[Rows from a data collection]
▼
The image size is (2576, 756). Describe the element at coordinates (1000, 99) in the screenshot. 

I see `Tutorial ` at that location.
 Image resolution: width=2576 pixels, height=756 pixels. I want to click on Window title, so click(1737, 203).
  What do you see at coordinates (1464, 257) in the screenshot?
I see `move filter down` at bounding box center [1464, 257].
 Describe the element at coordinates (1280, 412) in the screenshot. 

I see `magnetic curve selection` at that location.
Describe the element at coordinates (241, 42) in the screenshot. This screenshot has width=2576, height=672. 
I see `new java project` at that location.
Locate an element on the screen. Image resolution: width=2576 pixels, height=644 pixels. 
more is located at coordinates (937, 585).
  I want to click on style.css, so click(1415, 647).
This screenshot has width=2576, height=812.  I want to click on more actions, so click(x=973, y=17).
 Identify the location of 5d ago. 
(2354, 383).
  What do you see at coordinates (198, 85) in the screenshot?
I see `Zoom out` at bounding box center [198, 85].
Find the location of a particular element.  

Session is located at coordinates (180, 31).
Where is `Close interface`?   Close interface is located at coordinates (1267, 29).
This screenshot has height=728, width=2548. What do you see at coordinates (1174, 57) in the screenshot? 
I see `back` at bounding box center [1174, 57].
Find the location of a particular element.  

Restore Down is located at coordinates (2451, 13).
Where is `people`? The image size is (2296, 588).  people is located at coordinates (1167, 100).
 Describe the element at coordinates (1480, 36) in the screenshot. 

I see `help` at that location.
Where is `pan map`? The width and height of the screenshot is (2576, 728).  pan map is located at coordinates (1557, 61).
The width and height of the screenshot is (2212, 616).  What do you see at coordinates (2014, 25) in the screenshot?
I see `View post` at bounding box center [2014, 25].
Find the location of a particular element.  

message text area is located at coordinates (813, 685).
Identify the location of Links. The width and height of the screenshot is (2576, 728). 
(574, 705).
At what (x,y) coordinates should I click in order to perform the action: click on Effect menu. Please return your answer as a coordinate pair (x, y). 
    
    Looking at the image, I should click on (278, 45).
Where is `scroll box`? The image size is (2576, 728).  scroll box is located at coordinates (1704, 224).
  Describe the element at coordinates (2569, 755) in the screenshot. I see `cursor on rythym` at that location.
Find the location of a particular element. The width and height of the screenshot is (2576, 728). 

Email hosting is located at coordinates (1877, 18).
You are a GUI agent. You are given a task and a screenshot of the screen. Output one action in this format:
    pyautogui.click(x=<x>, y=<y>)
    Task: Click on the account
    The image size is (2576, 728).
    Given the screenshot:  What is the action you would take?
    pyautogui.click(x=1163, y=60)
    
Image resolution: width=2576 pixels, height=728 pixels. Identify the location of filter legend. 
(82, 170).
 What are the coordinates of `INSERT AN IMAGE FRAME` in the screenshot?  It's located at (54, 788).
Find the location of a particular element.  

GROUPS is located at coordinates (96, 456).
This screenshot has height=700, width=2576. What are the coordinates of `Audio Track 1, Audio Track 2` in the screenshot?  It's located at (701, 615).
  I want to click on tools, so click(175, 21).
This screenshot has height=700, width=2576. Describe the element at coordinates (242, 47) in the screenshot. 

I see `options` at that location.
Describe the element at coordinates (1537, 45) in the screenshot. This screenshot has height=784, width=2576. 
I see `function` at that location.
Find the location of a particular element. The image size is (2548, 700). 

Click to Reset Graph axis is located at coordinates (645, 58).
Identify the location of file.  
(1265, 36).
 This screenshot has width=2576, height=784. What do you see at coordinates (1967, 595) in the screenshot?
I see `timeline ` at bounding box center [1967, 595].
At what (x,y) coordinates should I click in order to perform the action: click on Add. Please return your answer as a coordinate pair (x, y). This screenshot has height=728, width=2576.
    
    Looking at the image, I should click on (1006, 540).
▲
Please convert the lines from the one containing "Image resolution: width=2576 pixels, height=728" through the end of the rows into a Markdown table with the columns No. and Line, numbering each line and leaving out blank lines.

• Task answer:
| No. | Line |
|---|---|
| 1 | Image resolution: width=2576 pixels, height=728 pixels. Identify the location of filter legend.  |
| 2 | (82, 170). |
| 3 |  What are the coordinates of `INSERT AN IMAGE FRAME` in the screenshot?  It's located at (54, 788). |
| 4 | Find the location of a particular element.   |
| 5 | GROUPS is located at coordinates (96, 456). |
| 6 | This screenshot has height=700, width=2576. What are the coordinates of `Audio Track 1, Audio Track 2` in the screenshot?  It's located at (701, 615). |
| 7 |   I want to click on tools, so click(175, 21). |
| 8 | This screenshot has height=700, width=2576. Describe the element at coordinates (242, 47) in the screenshot.  |
| 9 | I see `options` at that location. |
| 10 | Describe the element at coordinates (1537, 45) in the screenshot. This screenshot has height=784, width=2576.  |
| 11 | I see `function` at that location. |
| 12 | Find the location of a particular element. The image size is (2548, 700).  |
| 13 | Click to Reset Graph axis is located at coordinates (645, 58). |
| 14 | Identify the location of file.   |
| 15 | (1265, 36). |
| 16 |  This screenshot has width=2576, height=784. What do you see at coordinates (1967, 595) in the screenshot? |
| 17 | I see `timeline ` at bounding box center [1967, 595]. |
| 18 | At what (x,y) coordinates should I click in order to perform the action: click on Add. Please return your answer as a coordinate pair (x, y). This screenshot has height=728, width=2576. |
| 19 |     Looking at the image, I should click on (1006, 540). |